Paydaşlıktan Çıkarma Davaları
Hisseli tapu mülkiyetinde, paydaşlar arasındaki anlaşmazlıkların çözümü için kanun koyucu çeşitli hukuki yollar öngörmüştür. Bu yollardan biri de paydaşlıktan çıkarma davalarıdır. Türk Medeni Kanunu'nun 688. maddesi uyarınca, her paydaş kendi payı üzerinde bağımsız tasarruf hakkına sahiptir. Ancak bu hak, diğer paydaşların haklarını ihlal etmeden kullanılmalıdır.

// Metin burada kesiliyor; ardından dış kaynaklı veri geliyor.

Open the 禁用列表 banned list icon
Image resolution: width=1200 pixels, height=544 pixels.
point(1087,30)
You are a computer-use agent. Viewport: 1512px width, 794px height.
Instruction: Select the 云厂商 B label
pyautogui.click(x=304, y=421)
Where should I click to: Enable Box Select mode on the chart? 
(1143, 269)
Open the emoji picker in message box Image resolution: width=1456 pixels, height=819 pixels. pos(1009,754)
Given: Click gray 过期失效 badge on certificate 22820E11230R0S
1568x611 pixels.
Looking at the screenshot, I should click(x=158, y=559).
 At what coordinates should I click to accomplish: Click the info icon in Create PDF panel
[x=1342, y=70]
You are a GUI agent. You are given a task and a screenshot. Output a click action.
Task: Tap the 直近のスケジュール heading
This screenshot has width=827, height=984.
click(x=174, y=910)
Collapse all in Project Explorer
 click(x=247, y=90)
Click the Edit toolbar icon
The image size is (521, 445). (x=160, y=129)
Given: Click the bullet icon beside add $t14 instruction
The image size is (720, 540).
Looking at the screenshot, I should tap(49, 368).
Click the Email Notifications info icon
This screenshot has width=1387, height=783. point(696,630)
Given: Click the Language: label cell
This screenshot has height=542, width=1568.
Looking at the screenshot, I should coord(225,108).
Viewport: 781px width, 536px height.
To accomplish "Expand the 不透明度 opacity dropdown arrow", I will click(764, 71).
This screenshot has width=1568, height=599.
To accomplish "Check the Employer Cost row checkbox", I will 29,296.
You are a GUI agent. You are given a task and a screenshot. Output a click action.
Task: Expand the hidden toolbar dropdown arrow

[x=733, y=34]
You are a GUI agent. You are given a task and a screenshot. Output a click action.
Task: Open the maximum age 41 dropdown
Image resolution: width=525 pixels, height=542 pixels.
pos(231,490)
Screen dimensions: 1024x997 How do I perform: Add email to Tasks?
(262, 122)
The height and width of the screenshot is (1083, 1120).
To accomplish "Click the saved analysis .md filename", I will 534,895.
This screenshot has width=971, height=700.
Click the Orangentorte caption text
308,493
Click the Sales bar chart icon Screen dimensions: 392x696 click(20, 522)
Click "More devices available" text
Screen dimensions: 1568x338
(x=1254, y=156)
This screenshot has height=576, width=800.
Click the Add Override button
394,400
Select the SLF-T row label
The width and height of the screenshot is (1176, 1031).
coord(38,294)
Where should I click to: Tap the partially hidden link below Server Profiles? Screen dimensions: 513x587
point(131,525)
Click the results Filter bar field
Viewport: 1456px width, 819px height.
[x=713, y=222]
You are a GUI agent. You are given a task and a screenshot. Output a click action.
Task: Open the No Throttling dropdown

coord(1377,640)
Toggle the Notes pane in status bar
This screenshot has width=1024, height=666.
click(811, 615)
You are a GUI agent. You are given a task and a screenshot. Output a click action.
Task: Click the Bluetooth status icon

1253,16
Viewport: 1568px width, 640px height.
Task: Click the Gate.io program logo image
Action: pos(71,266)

Paydaşlıktan Çıkarma Koşulları
Paydaşlıktan çıkarma davası açılabilmesi için belirli koşulların varlığı aranmaktadır. TMK m. 696 uyarınca, bir paydaşın çıkarılabilmesi için:
- Paydaşın kendi tutum ve davranışlarıyla veya malı kullanması için yetkilendirdiği kişilerin davranışlarıyla diğer paydaşların haklarını ağır şekilde ihlal etmesi
- Bu ihlallerin paylı mülkiyet ilişkisinin devamını çekilmez hale getirmesi
- Diğer çözüm yollarının tüketilmiş olması gerekmektedir
Paydaşlıktan Çıkarma Davalarını Kimler Açar?
TMK m. 693 kapsamında, paydaşlıktan çıkarma davası açma yetkisi, pay ve paydaş çoğunluğunun kararına bağlıdır. Bu çoğunluk, hem paydaş sayısı hem de pay oranı bakımından aranmaktadır. Örneğin, dört paydaşlı bir taşınmazda en az üç paydaşın ve toplam payların yarısından fazlasının olumlu kararı gereklidir.
Paydaşlıktan Çıkarma Uygulaması
Mahkeme, paydaşlıktan çıkarma talebini değerlendirirken aşamalı bir inceleme yapar:
- Öncelikle çıkarılması istenen paydaşın payının ayrılması olanağı araştırılır
- Payın ayrılması mümkün değilse, diğer paydaşların devralması seçeneği değerlendirilir
- Devralmak isteyen paydaş yoksa, payın üçüncü kişiye devri veya açık artırma ile satışı kararlaştırılabilir
Yargıtay'ın 2014/5922 E, 2015/5427 K sayılı kararında belirtildiği üzere, hakim somut olayın özelliklerine göre en uygun çözümü belirlemeli ve gerektiğinde uzman bilirkişilerden rapor almalıdır.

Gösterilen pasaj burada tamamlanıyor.